I never painted mine, but I remember that I stripped the engine guard off when the car hit the ground and broke a chunk out of it! I didn't have to strip the chrome off the bumper, or the bumperettes on the front. I *do* remember having to be careful when removing parts from the sprue/parts trees, as they would take a nick out of the part you want to keep! I don't think any of this had chrome on it. I could be wrong, but - I don't remember it having any. The headlamp covers were supposed to be painted along with the spoiler and the rear frame supports. I didn't paint them for contrast. 

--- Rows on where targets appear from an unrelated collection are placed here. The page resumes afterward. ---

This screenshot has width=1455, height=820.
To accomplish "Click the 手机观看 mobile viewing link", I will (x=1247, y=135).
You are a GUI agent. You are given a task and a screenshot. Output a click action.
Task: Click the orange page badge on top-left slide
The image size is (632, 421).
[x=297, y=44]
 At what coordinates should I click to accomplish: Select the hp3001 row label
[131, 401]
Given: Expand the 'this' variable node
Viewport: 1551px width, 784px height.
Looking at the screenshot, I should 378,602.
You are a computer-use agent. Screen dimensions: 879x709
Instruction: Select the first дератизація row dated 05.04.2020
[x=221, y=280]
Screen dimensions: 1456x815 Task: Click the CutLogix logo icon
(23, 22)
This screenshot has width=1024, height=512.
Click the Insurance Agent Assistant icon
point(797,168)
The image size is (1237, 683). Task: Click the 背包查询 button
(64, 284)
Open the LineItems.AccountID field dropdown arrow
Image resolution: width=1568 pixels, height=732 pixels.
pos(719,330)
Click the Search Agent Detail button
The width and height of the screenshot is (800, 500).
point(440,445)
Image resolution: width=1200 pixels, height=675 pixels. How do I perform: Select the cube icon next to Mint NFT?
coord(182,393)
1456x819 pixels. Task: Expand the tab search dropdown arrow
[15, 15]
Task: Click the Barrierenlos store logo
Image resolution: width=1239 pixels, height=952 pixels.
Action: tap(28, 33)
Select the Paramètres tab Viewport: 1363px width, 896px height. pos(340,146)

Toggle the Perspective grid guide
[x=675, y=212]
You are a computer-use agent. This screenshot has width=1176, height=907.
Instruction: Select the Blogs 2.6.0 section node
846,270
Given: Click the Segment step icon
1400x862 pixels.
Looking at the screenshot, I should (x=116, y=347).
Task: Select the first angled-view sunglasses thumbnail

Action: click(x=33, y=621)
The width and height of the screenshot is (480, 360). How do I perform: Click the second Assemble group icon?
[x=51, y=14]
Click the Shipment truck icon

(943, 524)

To tell you the truth, if I ever got one of these again - I would do it exactly the same as far as the chrome parts and not painting the entire thing to match, only I'd use chrome foil for all the metal trim. The turn signals were all painted, but the interior wasn't, nor was the rest of the outside. It looked really good once I got it done, but I don't remember much else about building it - it just went together in the space of an hour and a half. I had to paint the wheels like you did on yours, but nothing else really needed paint other than what I mentioned before. 

At the time I built this car, sport coats with elbow patches were all the rage - Dirk Benedict wore one in the A-team, as did so many other characters in T.V. shows of the day. I left the headlamp covers along with the spoiler and support struts, and bumpers black to resemble the contrast of the sport coat style. Everything else was the colour of the car, except the wheels, door handles, door trim, emblem, and exaust pipes. I liked this look, and I want to build another one, only this time store it inside a protective case. I would have to detail the interior. All in all, it would be my favourite model to date. I have others in the works, but I can't seem to motivate myself to finish them, so I start others to forget about the other models that still need paint. I got an airbrush for this, but it was crap. I got one for my birthday last year, but I still haven't used it yet. I want another Merak SS, but it'll have to wait. I missed out on the last one because I didn't know how much money I had in my paypal account. By the time I got to it - this kit was gone....

~ The God of war


----------



## superduty455 (Jun 21, 2000)

I'll try to keep my eyes open for another one for you. Simple but great kits. 
Chris


----------